But my question is, how does that make it legal?

Or, rather, the other way round, how is it illegal without a DK?

(No it's not me!)


The provision of a VAC--vehicle access crossing is legal but you are missing out the planning permission aspect which usually specifies conditions of use..

Planning permission is usually required under The Town and Country Planning (General Permitted Development) (England) Order 2015 because it states that the construction of an access on to an unclassified road is permitted development, if the access is required in connection with another permitted development i.e. a hardstanding or driveway no planning permission is required but the Council issues a licence for the work to be undertaken. If there is no other permitted development the VAC alone requires planning permission.

Under the Highways Act :-

“184 (3) Where any land is being, or is to be, developed in accordance with a planning permission granted, or deemed to have been granted, under the Town and Country Planning Act 1990, and it appears to the highway authority for a highway maintainable at the public expense that the development makes it necessary—

(a)to construct a crossing over a kerbed footway or a verge in the highway so as to provide an access for mechanically propelled vehicles to or from the carriageway of the highway from or to premises adjoining or having access to the highway; or

(b)to improve or otherwise alter a made-up vehicle crossing that provides such an access as is mentioned in paragraph (a) above (whenever constructed),

that authority may serve on the owner and the occupier of the premises a notice stating that they propose to execute such works for the construction or, as the case may be, alteration of the crossing as may be specified in the notice. “

So the proud new "owner" of a VAC would have planning permission or a licence to undertake the work from the Council and --official sanction to drive over a VAC which crosses footway or verge.
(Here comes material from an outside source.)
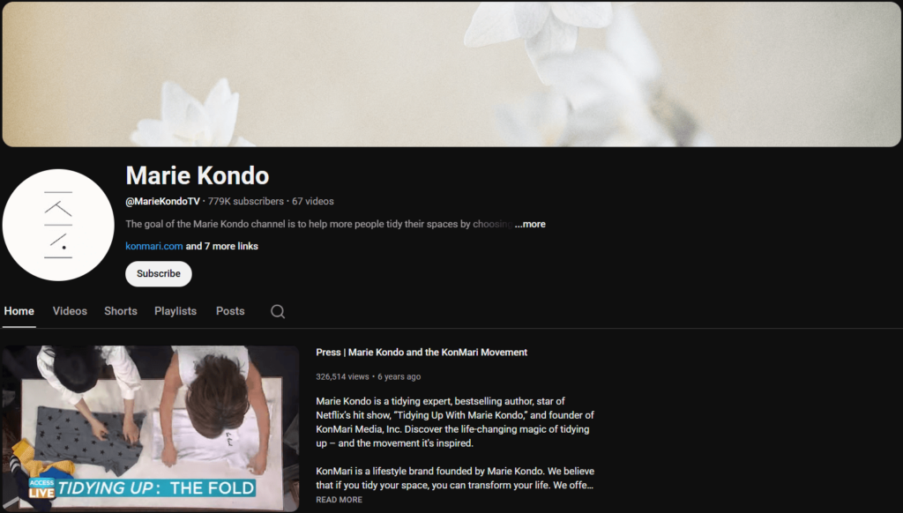Select the Home tab
The image size is (903, 513).
(x=19, y=311)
So does that mean, without a VAC, it is illegal to cross the footway/verge? Yes and no --- read S 184 of the Highway Act:-

http://www.legislation.gov.uk/ukpga/1980/66/section/184

1(b) says you can do it but subject to conditions from the highway authority. However (17) states it will be an offence if there is a contravention of such conditions --"If a person knowingly uses a footway or verge as a crossing in contravention of any condition imposed under subsection (1)(b) above, or knowingly permits it to be so used, he is guilty of an offence and liable to a fine"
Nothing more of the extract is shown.